Ski area in California, United States

Sierra-at-Tahoe is a ski and snowboard resort in Twin Bridges, California south of Lake Tahoe. Sierra-at-Tahoe is approximately 16 miles (26 km) south of Stateline, Nevada and 12 miles south of South Lake Tahoe on U.S. Route 50 and is contained within the Eldorado National Forest. Sierra-at-Tahoe (often shortened to "Sierra") is a medium-sized ski area in the Lake Tahoe region, and is well known for being a more family oriented resort and also having a high annual snowfall. Sierra-at-Tahoe's terrain is 25 percent beginner, 50 percent Intermediate, and 25 percent advanced.

The majority of the ski resorts in the Lake Tahoe region are on the northern end of the lake, near Truckee, California and Reno, Nevada. Sierra-at-Tahoe, Kirkwood and Heavenly are located south of the lake, approximately 75 miles (120 km) from Reno.

==History==
Sierra-at-Tahoe Resort was started in 1946 by brothers Ray and Floyd Barrett as Sierra Ski Ranch, further down U.S. Route 50. It was sold to Vern Sprock in 1953. In 1968, the "Ranch" was moved to its present location when the California Department of Transportation began widening U.S. Route 50. The Sprock family operated the resort until 1993 when the resort was sold to Fibreboard Corporation.

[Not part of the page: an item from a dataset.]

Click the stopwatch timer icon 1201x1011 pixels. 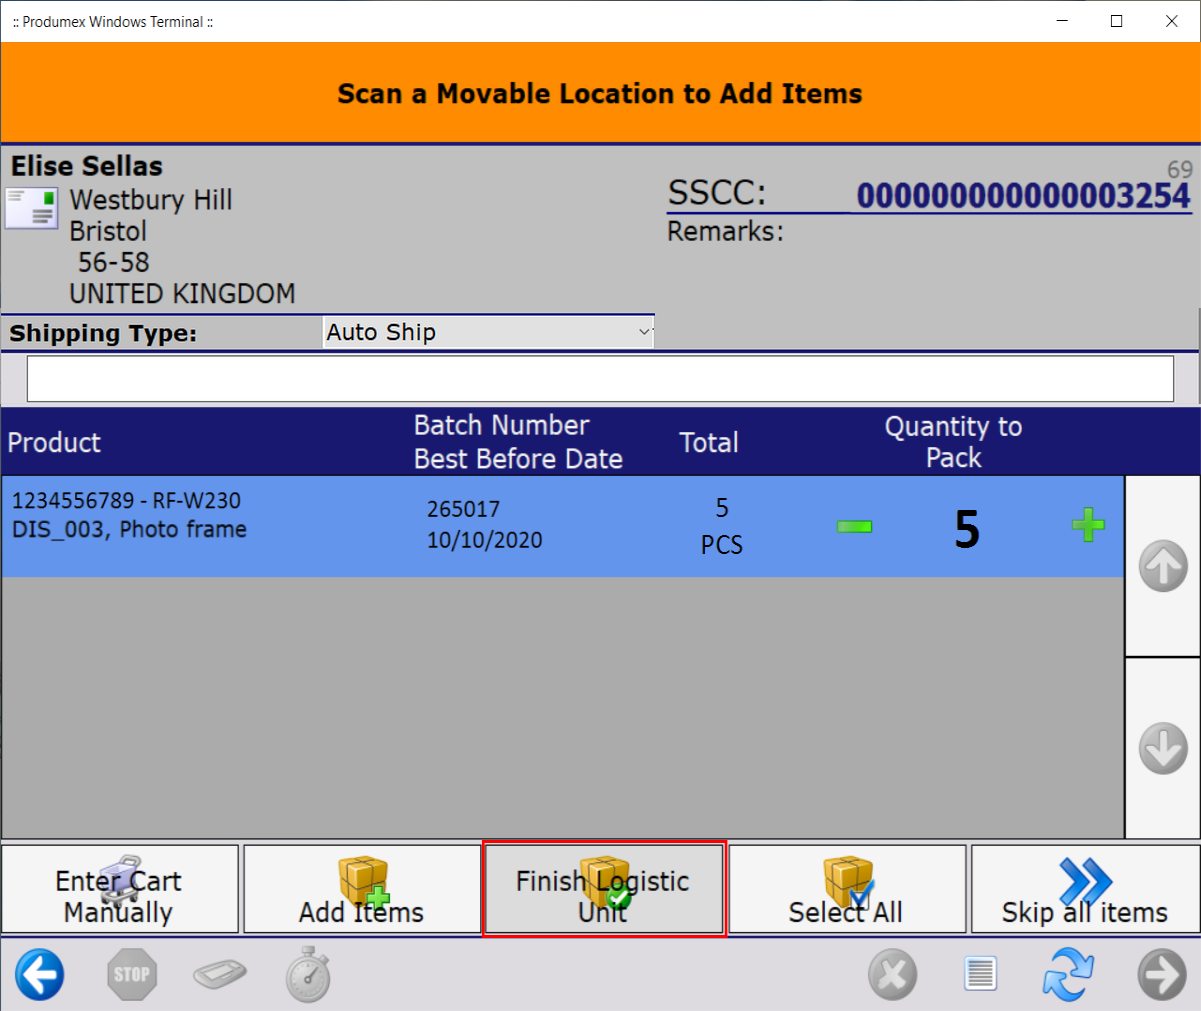tap(308, 975)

Fibreboard updated many areas of the resort, including changing the name to Sierra-at-Tahoe Resort. Booth Creek Ski Resorts purchased Sierra-at-Tahoe in 1996. CNL Lifestyle acquired Sierra-at-Tahoe and Northstar California from Booth Creek in 2007. Sierra-at-Tahoe was among 15 resorts sold by CNL to Och-Ziff Capital Management in 2016.